_Aim_. Pick out each line of the items below that contains the string "Cloudflare", and copy those lines. Treat case as significant.

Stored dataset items

_____

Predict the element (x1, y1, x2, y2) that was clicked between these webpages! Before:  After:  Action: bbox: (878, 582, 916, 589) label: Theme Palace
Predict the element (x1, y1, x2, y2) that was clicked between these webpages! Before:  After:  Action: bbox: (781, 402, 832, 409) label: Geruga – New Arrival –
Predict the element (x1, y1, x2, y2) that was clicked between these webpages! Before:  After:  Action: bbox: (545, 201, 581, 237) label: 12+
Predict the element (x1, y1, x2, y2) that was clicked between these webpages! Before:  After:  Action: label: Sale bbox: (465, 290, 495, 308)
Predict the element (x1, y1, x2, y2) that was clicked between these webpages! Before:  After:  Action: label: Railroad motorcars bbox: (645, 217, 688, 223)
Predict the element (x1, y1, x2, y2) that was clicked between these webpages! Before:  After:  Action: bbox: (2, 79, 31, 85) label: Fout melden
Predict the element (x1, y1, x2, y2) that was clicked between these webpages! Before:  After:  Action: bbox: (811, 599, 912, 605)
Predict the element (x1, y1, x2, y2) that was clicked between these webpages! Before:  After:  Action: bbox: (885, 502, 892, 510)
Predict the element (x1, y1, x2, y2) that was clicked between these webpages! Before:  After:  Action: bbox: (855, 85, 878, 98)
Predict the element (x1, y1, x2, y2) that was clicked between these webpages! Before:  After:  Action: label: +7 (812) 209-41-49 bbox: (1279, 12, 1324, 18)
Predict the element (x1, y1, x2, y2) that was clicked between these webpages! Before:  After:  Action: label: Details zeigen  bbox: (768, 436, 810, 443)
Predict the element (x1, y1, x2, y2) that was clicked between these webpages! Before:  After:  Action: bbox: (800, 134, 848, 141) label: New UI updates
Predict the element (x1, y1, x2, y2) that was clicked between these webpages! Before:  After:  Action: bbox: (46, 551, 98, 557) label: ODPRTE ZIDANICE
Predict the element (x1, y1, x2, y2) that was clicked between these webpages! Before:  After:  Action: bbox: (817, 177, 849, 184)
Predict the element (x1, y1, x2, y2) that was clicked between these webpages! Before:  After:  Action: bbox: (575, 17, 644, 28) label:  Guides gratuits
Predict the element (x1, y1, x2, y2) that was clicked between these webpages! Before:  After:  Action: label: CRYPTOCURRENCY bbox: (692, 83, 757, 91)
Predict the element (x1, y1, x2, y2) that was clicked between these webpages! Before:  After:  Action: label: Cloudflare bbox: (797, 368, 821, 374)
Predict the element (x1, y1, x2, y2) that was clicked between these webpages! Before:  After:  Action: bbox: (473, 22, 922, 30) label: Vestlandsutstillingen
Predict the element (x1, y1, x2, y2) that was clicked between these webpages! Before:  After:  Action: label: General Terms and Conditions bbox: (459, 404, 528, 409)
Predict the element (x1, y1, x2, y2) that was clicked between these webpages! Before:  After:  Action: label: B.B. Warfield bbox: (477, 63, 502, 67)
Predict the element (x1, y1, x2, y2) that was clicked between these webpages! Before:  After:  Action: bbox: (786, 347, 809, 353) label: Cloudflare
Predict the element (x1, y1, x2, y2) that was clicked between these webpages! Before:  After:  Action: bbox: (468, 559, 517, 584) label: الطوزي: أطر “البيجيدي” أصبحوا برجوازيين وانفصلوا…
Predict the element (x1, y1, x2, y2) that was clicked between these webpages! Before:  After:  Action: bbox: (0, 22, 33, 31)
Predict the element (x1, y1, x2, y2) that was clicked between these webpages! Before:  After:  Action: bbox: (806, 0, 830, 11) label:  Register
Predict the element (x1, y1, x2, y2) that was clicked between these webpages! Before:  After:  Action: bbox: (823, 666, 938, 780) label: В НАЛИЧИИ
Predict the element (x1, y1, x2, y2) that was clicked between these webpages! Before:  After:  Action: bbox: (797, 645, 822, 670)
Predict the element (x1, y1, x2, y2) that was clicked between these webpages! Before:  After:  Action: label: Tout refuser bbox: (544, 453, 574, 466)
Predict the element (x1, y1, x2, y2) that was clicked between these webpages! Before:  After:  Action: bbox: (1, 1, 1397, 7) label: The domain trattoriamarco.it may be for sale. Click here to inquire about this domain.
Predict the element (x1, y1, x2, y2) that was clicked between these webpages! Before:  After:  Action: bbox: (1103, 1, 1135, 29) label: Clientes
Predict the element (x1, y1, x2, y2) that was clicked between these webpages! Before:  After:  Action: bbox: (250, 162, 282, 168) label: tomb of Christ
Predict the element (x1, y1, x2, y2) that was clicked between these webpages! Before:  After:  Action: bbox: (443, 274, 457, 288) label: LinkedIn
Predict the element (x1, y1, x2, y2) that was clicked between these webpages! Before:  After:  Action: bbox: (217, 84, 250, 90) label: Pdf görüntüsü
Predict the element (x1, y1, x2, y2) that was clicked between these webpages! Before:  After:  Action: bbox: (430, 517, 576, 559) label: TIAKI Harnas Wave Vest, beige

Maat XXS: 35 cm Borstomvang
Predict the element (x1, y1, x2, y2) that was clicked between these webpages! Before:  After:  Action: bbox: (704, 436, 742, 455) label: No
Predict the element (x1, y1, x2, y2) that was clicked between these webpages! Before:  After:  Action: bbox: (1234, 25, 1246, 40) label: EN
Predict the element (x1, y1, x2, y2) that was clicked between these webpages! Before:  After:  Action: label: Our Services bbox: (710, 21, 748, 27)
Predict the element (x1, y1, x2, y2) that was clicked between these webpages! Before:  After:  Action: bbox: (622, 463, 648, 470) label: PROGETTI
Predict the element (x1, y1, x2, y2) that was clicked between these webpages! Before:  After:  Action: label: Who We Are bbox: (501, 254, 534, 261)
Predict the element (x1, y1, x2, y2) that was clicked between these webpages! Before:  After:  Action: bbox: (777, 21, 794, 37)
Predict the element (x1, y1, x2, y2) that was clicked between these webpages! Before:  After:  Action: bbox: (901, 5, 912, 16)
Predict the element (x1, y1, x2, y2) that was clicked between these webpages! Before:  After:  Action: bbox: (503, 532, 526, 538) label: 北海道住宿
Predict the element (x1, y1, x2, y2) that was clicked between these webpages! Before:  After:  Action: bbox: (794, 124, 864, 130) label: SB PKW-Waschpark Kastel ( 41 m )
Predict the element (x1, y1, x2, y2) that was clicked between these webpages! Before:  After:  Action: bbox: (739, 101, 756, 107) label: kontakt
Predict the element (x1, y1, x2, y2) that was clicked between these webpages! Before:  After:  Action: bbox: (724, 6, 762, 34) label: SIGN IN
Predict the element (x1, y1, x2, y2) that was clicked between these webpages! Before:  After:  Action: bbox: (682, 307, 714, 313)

_____

_Response to this exercise_.
Predict the element (x1, y1, x2, y2) that was clicked between these webpages! Before:  After:  Action: label: Cloudflare bbox: (797, 368, 821, 374)
Predict the element (x1, y1, x2, y2) that was clicked between these webpages! Before:  After:  Action: bbox: (786, 347, 809, 353) label: Cloudflare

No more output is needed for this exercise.